One additional provision that is unusual in a rule such as this is the express reference to exemptions offered pursuant to the Commission’s standard procedures. See 16 C.F.R. section 323.6. Although a party has always been permitted to seek an exemption from a Commission rule under the procedure set forth at 16 C.F.R. section 1.25, the Rule seems to invite marketers to seek full or partial exemptions from the Rule “if they can demonstrate application of the rules’ requirements to a particular product or class of product is not necessary to prevent the acts or practice to which the rules relates.” See 86 Fed. Reg. at 37031. There is virtually no context or rationale provided in the statement accompanying the Rule as to why the FTC decided to include express reference to this petition procedure. During the Workshop on Made in the USA claims held by FTC staff on September 26, 2019, the staff sought insight into whether in a particular industry there might be a reason to permit an unqualified Made in the USA claim for certain products due to variations in consumer perception. For example, the FTC staff asked whether consumer perception of an unqualified Made in the USA claim might be different for a product in a particular market segment where there may be widespread understanding of the traditional method of manufacture for that product. Perhaps the FTC added section 323.6 to the Rule to reflect the staff’s receptiveness to empirical evidence that something lower than the “all or virtually all” standard in a specific segment of the economy may not be likely to deceive consumers.
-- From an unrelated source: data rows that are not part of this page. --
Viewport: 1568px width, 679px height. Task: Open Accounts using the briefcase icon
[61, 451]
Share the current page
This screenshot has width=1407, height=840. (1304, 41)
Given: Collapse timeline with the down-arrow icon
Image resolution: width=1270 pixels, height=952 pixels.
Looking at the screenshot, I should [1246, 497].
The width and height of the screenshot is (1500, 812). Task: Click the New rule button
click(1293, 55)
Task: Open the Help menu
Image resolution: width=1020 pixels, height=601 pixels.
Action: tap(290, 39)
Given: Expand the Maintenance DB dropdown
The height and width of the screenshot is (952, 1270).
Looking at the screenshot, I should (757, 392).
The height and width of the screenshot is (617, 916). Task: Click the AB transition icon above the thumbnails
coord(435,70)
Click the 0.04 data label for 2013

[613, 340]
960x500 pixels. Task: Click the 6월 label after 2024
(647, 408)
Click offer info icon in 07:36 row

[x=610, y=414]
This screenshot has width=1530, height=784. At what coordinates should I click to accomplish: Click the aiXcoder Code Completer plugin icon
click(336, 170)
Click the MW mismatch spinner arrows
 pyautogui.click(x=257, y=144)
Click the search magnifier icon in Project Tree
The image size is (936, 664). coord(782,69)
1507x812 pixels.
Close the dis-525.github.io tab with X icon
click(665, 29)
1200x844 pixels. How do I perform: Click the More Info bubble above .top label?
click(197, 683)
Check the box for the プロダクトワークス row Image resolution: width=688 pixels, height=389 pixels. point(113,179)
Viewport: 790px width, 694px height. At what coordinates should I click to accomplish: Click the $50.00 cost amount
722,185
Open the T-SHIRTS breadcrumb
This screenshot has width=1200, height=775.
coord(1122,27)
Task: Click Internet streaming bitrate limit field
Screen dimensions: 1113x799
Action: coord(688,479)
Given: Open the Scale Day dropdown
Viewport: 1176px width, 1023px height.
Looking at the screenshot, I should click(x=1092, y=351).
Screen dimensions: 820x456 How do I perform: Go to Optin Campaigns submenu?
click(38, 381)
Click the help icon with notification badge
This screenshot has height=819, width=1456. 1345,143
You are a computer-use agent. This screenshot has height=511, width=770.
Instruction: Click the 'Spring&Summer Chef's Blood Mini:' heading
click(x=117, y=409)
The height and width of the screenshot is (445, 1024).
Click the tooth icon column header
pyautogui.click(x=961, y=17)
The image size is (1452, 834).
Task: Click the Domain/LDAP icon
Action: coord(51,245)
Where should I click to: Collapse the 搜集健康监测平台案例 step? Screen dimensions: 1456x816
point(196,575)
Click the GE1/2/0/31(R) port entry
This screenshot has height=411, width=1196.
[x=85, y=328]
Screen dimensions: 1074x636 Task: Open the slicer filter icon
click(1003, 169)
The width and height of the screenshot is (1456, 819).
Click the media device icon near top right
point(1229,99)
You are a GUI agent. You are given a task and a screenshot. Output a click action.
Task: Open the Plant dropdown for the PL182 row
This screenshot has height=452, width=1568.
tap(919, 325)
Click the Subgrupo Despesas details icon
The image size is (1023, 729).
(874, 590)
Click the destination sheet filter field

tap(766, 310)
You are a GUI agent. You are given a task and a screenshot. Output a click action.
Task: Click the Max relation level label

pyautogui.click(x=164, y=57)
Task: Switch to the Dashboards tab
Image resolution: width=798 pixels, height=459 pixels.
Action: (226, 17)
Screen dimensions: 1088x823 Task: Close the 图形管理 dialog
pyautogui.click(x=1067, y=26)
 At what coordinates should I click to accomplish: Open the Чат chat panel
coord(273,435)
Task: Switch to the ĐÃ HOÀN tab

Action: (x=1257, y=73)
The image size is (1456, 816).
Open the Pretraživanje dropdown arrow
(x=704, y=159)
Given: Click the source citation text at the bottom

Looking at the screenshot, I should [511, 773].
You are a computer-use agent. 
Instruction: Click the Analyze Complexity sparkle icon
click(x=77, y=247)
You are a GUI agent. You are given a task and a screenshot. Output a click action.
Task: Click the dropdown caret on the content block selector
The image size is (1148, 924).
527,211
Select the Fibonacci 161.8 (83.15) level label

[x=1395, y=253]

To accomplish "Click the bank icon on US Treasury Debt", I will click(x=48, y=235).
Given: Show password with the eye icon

The Rule becomes effective on August 13, 2021. The FTC now has additional tools to target marketers that make false, unqualified claims that their products are “Made in USA.” The objection raised in the dissenting comment suggests that there could be a judicial challenge to determine whether the FTC has properly exercised its authority in promulgating this Rule. The dissent also suggests that enforcement is likely to be focused at least initially on situations where the Made in the USA claim is on a label or visible in a depiction of a product’s label. There are other ambiguities and tensions that will undoubtedly arise as marketers reassess the risk of making an unqualified “Made in USA” claim in connection with their products.